== EXTRAHIERTER TEXT ==
────────────────────
Bei nur teilweise unternehmerisch genutzten Ehegattengrundstücken ergeben sich bei gemeinsamer Auftragsvergabe der Ehegatten unterschiedliche umsatzsteuerliche Konsequenzen. Diese hängen davon ab, in welchem Umfang das Gebäude unternehmerisch genutzt und in welchem Umfang das Gebäude nach dem Willen der Beteiligten dem Unternehmensvermögen zugeordnet wird. Außerdem kommt es darauf an, ob für das betreffende Grundstück bzw. Gebäude die Einschränkung des Vorsteuerabzugs nach § 15 Abs. 1b UStG anzuwenden ist oder nicht.
────────────────────
== BEREITGESTELLTE ANGABEN ==

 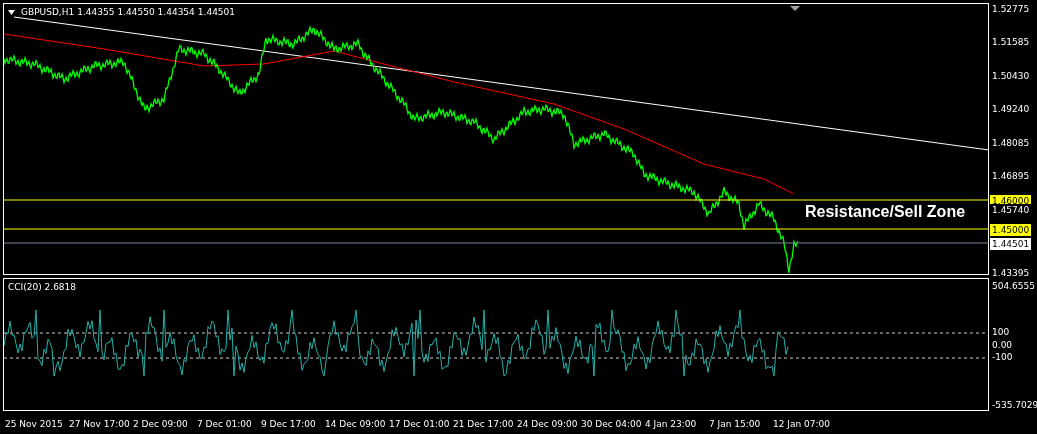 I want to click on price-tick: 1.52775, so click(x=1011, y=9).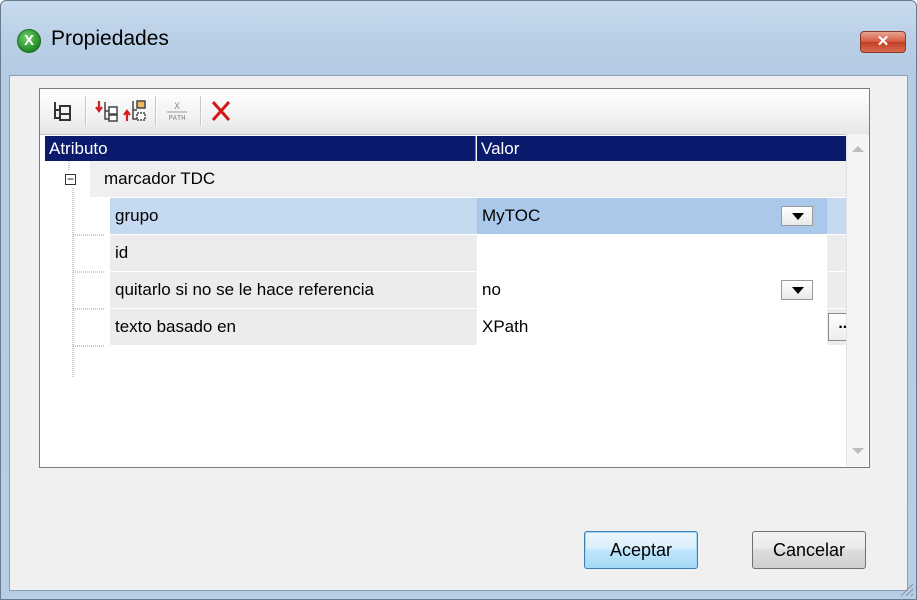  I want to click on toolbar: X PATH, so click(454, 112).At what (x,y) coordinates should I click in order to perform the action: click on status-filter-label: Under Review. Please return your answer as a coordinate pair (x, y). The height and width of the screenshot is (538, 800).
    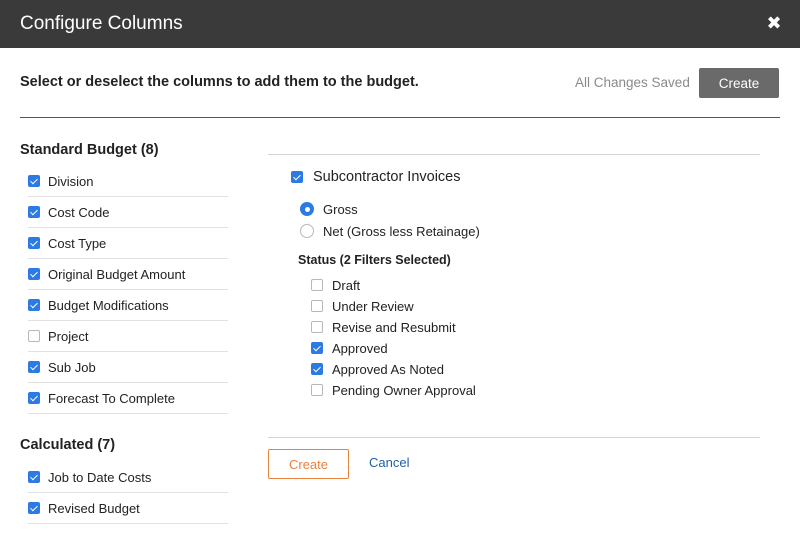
────────────────────
== AUFGABEN ==
1. Beantworte die folgenden Fragen zum Text über Ehegattengrundstücke.
(a) Für welche Ehegattengrundstücke ergeben sich bei gemeinsamer Auftragsvergabe unterschiedliche umsatzsteuerliche Konsequenzen?
(b) Von welchen zwei Umfängen hängen diese Konsequenzen ab?
(c) Welche Vorschrift zur Einschränkung des Vorsteuerabzugs nennt der Text?
2. Schreibe den Text über die umsatzsteuerliche Behandlung von Ehegattengrundstücken im Anschluss an seinen letzten Satz weiter.
Die Auflistung stammt aus einer anderen Quelle.

== ANTWORTEN JE AUFGABE ==
1.
(a) Für nur teilweise unternehmerisch genutzte Ehegattengrundstücke.
(b) Davon, in welchem Umfang das Gebäude unternehmerisch genutzt wird und in welchem Umfang es nach dem Willen der Beteiligten dem Unternehmensvermögen zugeordnet wird.
(c) § 15 Abs. 1b UStG.

2.
Praxis-Beispiel

Gemischt genutztes Ehegattengrundstück (sog. Altfall, keine Anwendung des § 15 Abs. 1b UStG)

Ein Grundstück steht je zur Hälfte im Eigentum von Eheleuten. Der Ehemann ist selbstständiger Anwalt und nutzt Teile eines vor dem 1.1.2011 neu errichteten Gebäudes als Kanzleiräume. Die übrigen Räume nutzen die Eheleute als Wohnung. Auf die Baukosten des gesamten Gebäudes entfallen 100.000 EUR Umsatzsteuer.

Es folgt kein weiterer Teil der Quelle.